| Scenario | Vehicle | Driver | Annual before discounts | Effective discount | Discounted annual |
|---|---|---|---|---|---|
| Commuter bundle | $20,000 sedan, 12k miles, medium risk | Age 35, clean record, good credit | $1,420.00 | 18.50% | $1,157.00 |
| Young driver | $18,000 SUV, 15k miles, high risk | Age 20, 1 ticket, fair credit | $3,240.00 | 9.70% | $2,926.00 |
| Low‑mileage saver | $15,000 sedan, 4k miles, low risk | Age 52, clean record, excellent credit | $980.00 | 15.20% | $831.00 |
This tool estimates an annual premium in three stages: base, risk adjustment, then discounts.
- Base annual premium: Base = max(320, VehicleValue × 0.038 × Package × Type × VehicleAge × Liability + Options)
- Risk-adjusted subtotal: Subtotal = Base × (Area × Use × Age × Experience × Record × Mileage × Credit × Marital × Drivers)
- Discount stacking (multiplicative): Final = Subtotal × Π(1 − dᵢ), then capped to a 40% maximum effective discount.
Multiplicative stacking avoids unrealistically large discounts when many programs are selected. All coefficients are typical ranges for educational estimation.
- Enter your vehicle value, year, mileage, and local risk tier.
- Select coverage options, limits, and deductibles that match your needs.

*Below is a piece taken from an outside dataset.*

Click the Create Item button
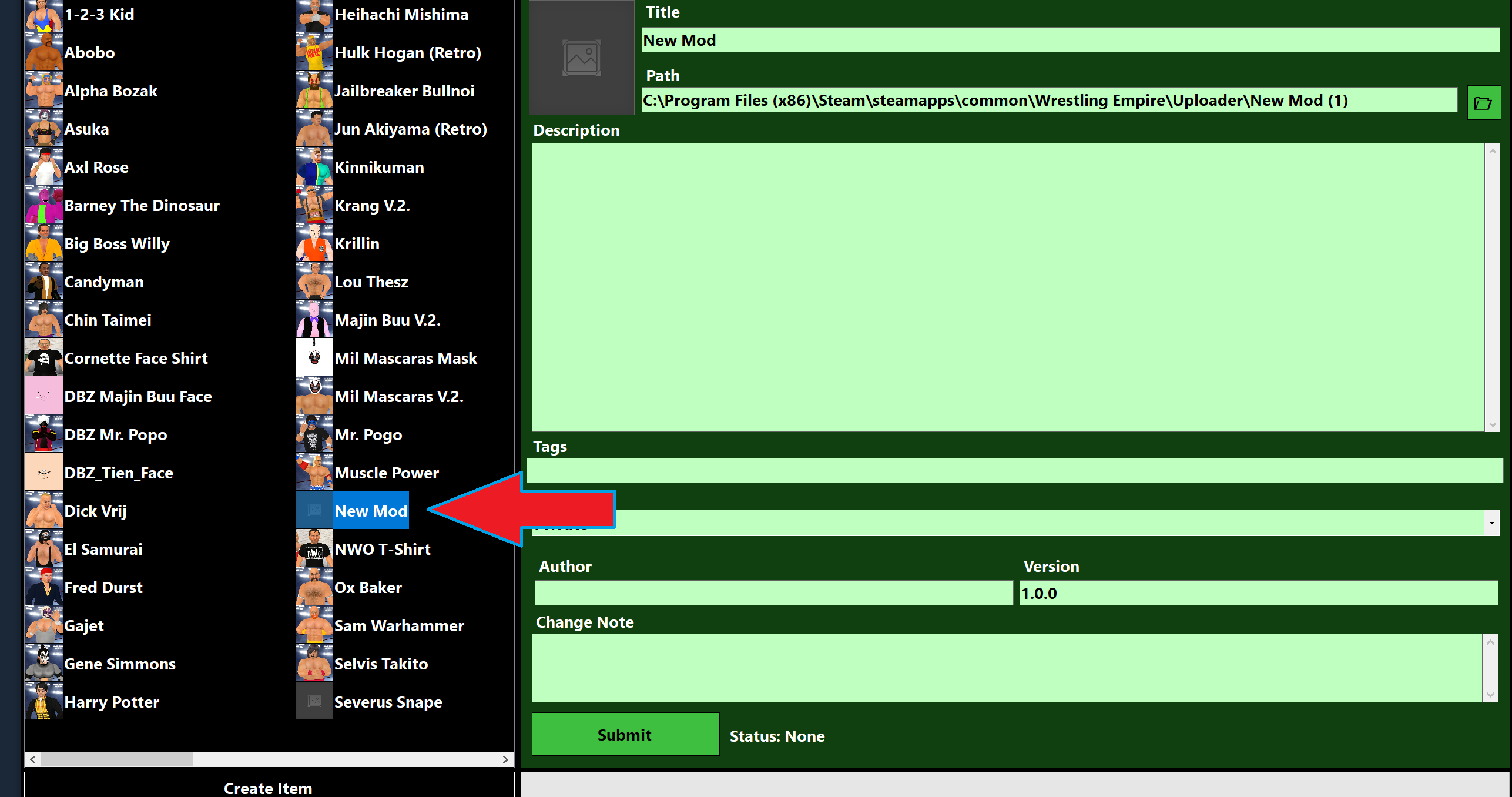Screen dimensions: 1512x797 coord(269,787)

- Fill driver history fields carefully for realistic estimates.
- Check discounts you qualify for, then calculate the quote.
- Download CSV or PDF to compare scenarios and changes.

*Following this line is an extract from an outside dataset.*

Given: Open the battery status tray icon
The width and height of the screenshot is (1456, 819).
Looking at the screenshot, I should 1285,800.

Premium drivers and baseline scaling
The estimate starts with vehicle value and coverage intensity. The baseline uses 3.8% of vehicle value, then applies package multipliers from 0.80 (minimum) to 1.35 (premium). Vehicle type adjusts frequency and severity, ranging from 1.00 for sedans to 1.40 for luxury models. Newer vehicles can carry a 1.10 factor for higher replacement costs, while older vehicles may drop to 0.95 when repair exposure falls.
Risk adjustment from driver and usage factors
The subtotal reflects exposure and loss history through combined multipliers. Age is weighted heavily: under 20 uses 1.65, ages 20–24 use 1.35, and ages 30–64 use 1.00. Driving record adds 6% per ticket, 14% per accident, and 8% per claim. Mileage shifts from 0.88 at 5,000 miles or less to 1.22 above 18,000 miles. Business and rideshare use can add 18% to 35%.

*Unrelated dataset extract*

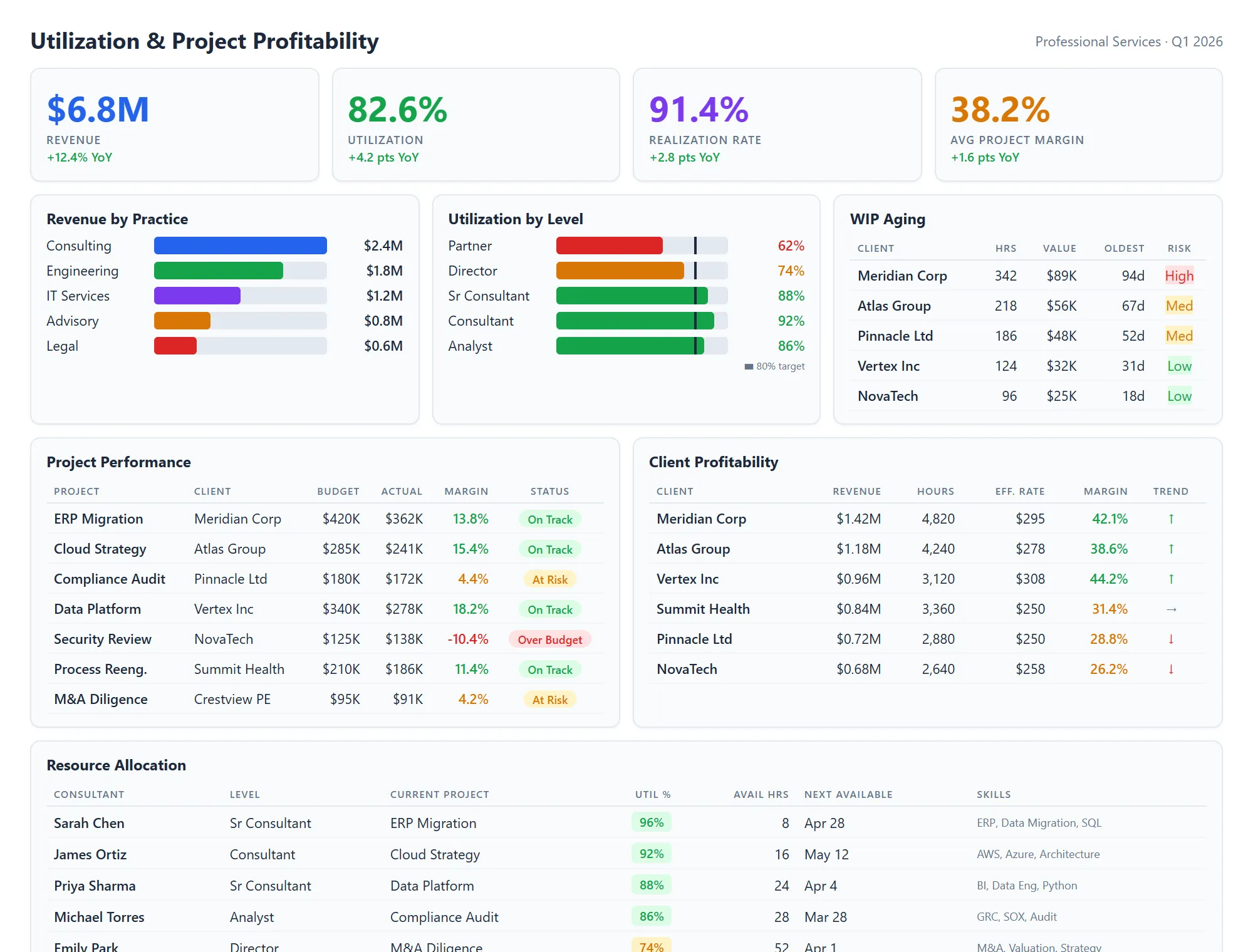Select the upward trend arrow for Meridian Corp
This screenshot has height=952, width=1253.
(1170, 519)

Coverage choices and deductible sensitivity
Optional coverages raise the base before discounts. Collision adds about 1.0% of vehicle value, and comprehensive adds about 0.6%, both scaled by deductible choices. Raising collision deductible from $500 to $1,000 halves the deductible factor, typically lowering that component of the estimate. Rental reimbursement and roadside assistance add fixed amounts, showing how add-ons compare with deductible strategy.
Discount stacking and savings discipline
Discounts stack multiplicatively to avoid inflated totals. Multi‑policy bundling is modeled at 10%, safe-driver status at 12% when the record is clean, and telematics at 7%. Smaller credits include paperless (2%), automatic payments (3%), and pay-in-full (5%). Loyalty contributes 2% to 6% depending on tenure. The calculator caps the effective discount at 40% so outputs stay within common consumer ranges for combined programs.
Scenario testing for better decisions
Use the form to run “what-if” comparisons quickly. Start with your current coverage and note the annual subtotal, then toggle one change at a time—such as increasing deductibles, adding telematics, or switching payment method. Track the monthly impact and annual savings on the chart. Export CSV for spreadsheets, and generate a PDF summary to keep consistent records while you shop across carriers.
What does “effective discount” mean?
It is the combined savings rate after stacking all selected discounts multiplicatively. It is not a simple sum of percentages.
Why is the discount capped at 40%?
The cap prevents extreme totals when many options are checked. Real-world programs have eligibility rules and filing limits that restrict combined discounts.
Does credit tier always affect pricing?
No. Some regions limit or prohibit credit-based rating. This field is included as a common factor, but the real impact depends on local regulation and insurer rules.
How do deductibles change the estimate?
Higher deductibles reduce the collision and comprehensive components by lowering the deductible scaling factor. The tradeoff is higher out-of-pocket cost if you file a claim.
Can I use this for rideshare or delivery?
Yes, select Rideshare/Delivery under Primary use. This increases the usage multiplier to reflect higher exposure, but it does not replace commercial endorsements required by some insurers.
How do I export my results?
Run a quote, then use Download CSV for a file you can open in spreadsheets. Use Download PDF to save a formatted summary with the chart-ready breakdown.